The 2001 Ontario Student Drug Use Survey found that nearly 10 per cent of
all students in that province in Grades 11 and 12 had taken the drug. And
the number of Grade 9 students who reported trying it jumped to 7.2 per
cent in 2001 from 2.3 per cent in 1999.
That survey, which polls thousands of high-school students and is
considered one of the most accurate measures of teenage drug use, is
conducted every two years and is due to be updated next month. But police
and drug counsellors say they don't have to wait for confirmation of the
size of the problem.
Sophia Labonte, a counsellor with Kid's Help Phone, a help line for
Canadian youngsters, said telephone calls about ecstasy have climbed
considerably in the past two years.
"There has been a substantial increase," she said.
The young callers ask about long-term effects of taking the drug "or if
they take it and mix it with other drugs what will happen," said Ms. Labonte.
"We also get callers who have taken it and are freaking out about it
because of the effects that they had the next day."
Those effects can be pretty drastic, said Kirsten. It's difficult to get
the energy to walk from one side of the room to the other.

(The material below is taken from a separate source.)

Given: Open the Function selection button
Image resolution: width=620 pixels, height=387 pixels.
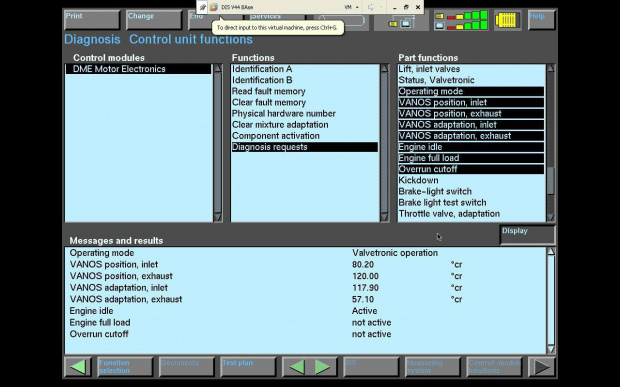Looking at the screenshot, I should point(125,367).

"You really sketch out. It's horrible. You sit and you stare."
Only in rare cases is ecstasy deadly. But it is such a new drug that the
long-terms effects are not fully understood. Some studies suggest it causes
brain damage, particularly memory loss, but that is still a subject of
debate. It definitely interferes with the body's ability to regulate its
temperature, which can cause hyperthermia leading to heart, kidney, and
liver problems.
And it's addictive.
Kirsten said she is the only one of her friends who has not tried to quit.

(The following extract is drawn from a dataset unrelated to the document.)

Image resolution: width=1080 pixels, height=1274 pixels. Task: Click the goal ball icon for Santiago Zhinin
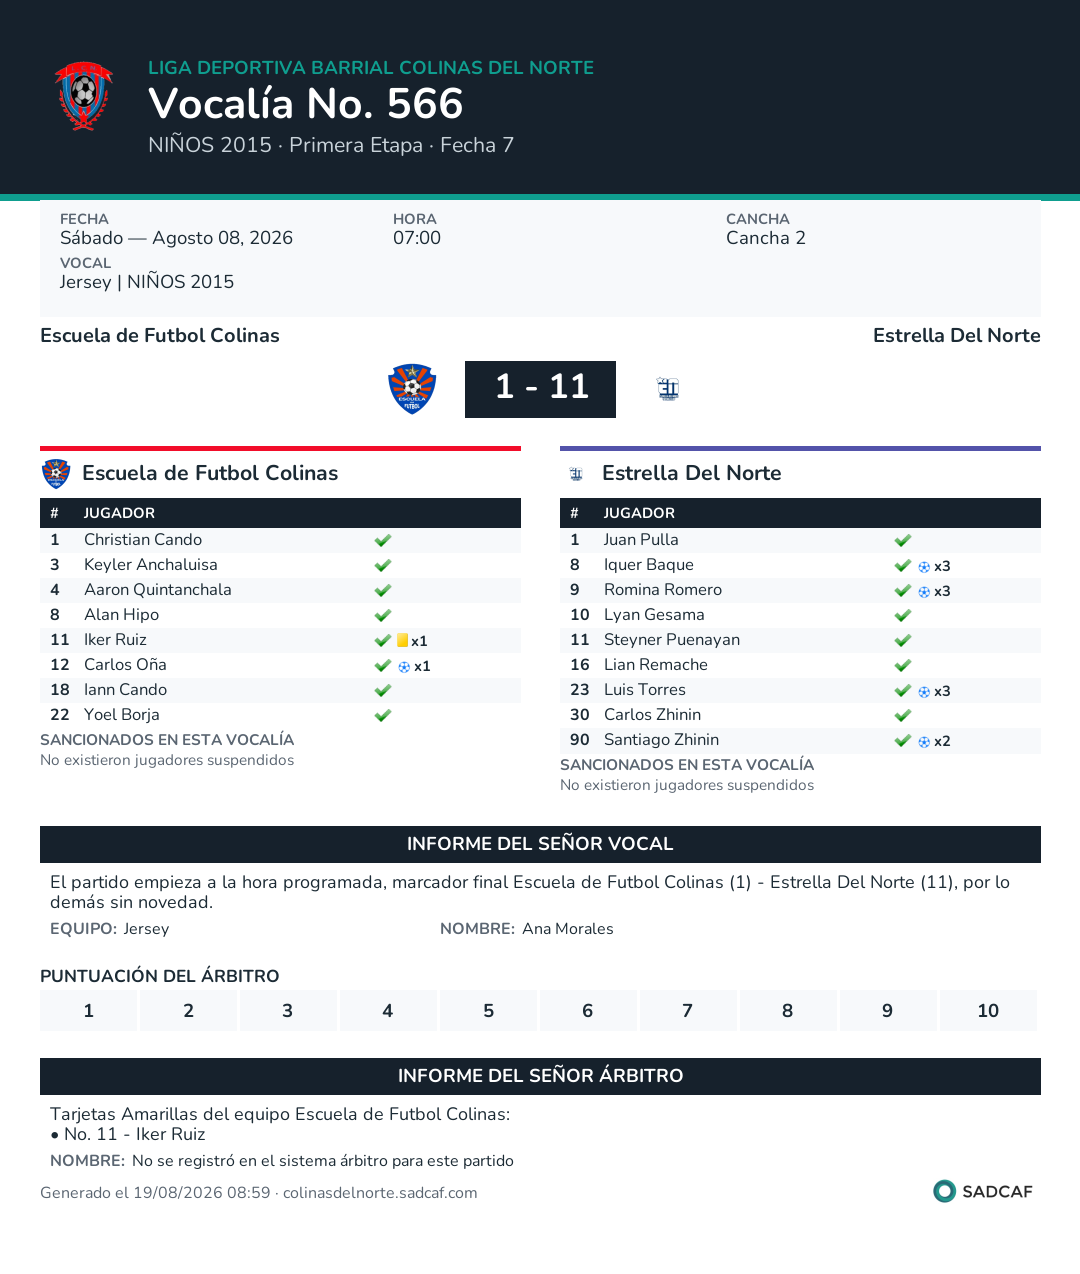click(924, 741)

"Everybody else has tried to stop. They're all like 'we'll try to stop
until this particular day and then we're not going to do it for a really
long time, or at least we'll try and cut down,' " she said. "But I'm not
going to make any promises to myself or anybody else I can't keep."
Most of the ecstasy being sold in Canada is manufactured in the Netherlands
but the RCMP says domestic production has increased dramatically in recent
years.
Corporal Scott Rintoul, of the RCMP's Provincial Drug Awareness Service in
British Columbia, said the amount of ecstasy confiscated at the border may
have dropped to 1,768,740 tablets in 2002 from 2,069,709 tablets in 2000
but "there is more ecstasy out on the street today than ever before."

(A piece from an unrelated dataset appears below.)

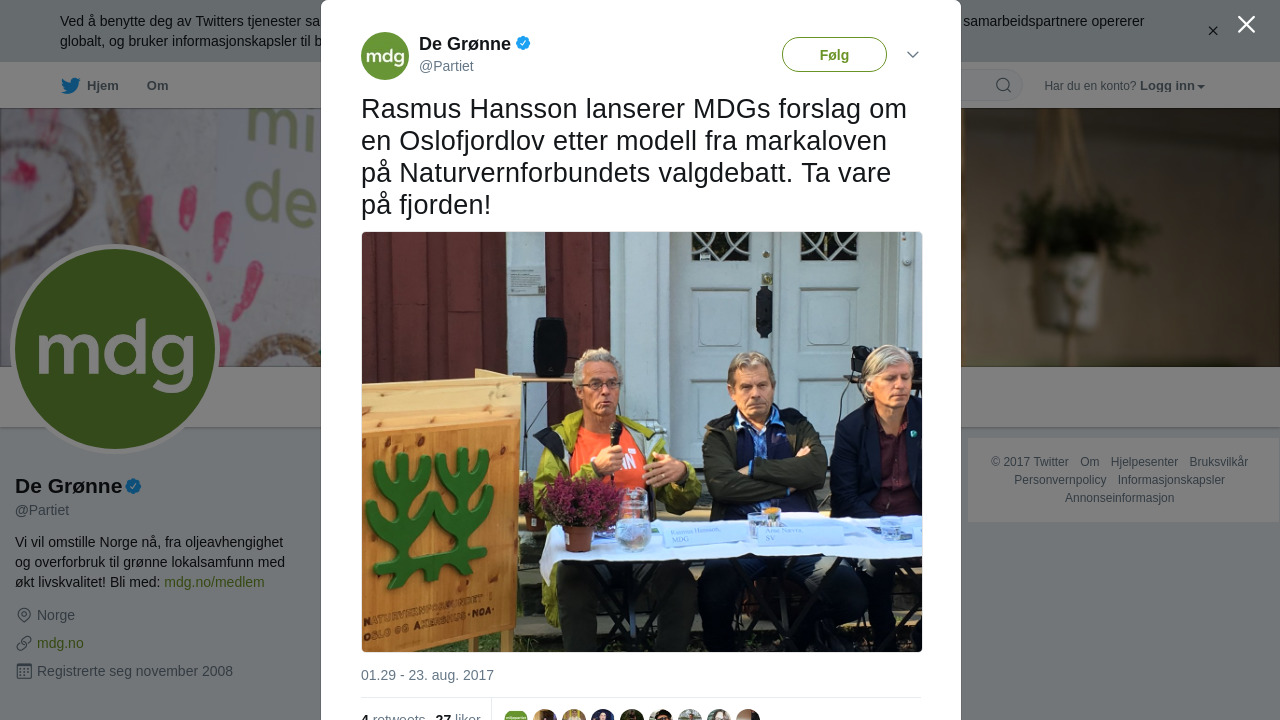
Task: Open Hjelpesenter footer link
Action: [x=1144, y=462]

"When the rave scene gained momentum worldwide and eventually hit Canada,
ecstasy kind of followed it. . . . Today that rave scene is dying a really
quick death but there is more ecstasy than when the rave scene was hot and
heavy. It's in the schools and in the school dances. It's big at house
parties."
Drug manufacturers are clever, he said. They stamp the pills with happy
faces, Harry Potter logos or the marks of famous fashion designers -- or
the blue Supermans, orange pentagrams and pink spades that Kirsten and her
friends have tried.
The decorative touches are a direct appeal to the teenage market and the
kids are buying, said Corp. Rintoul.
"The youth have this attitude that they are resilient, that they are men
and women of steel and nothing is going to happen to them."
At the Halton Regional Police, where the drug squad is trying to control
ecstasy at Kirsten's school and so many others, Detective Constable Ed Gies
said "tons of youths are using it."
Det. Const. Gies worries about overdoses and he worries about the unknown
long-term effects on kids like Kirsten. But it's so easy to obtain, that
the police have been waging a frustrating battle.
"It's definitely scary," he said. "If these kids are out there asking for
it, they're going to find it, that's for sure."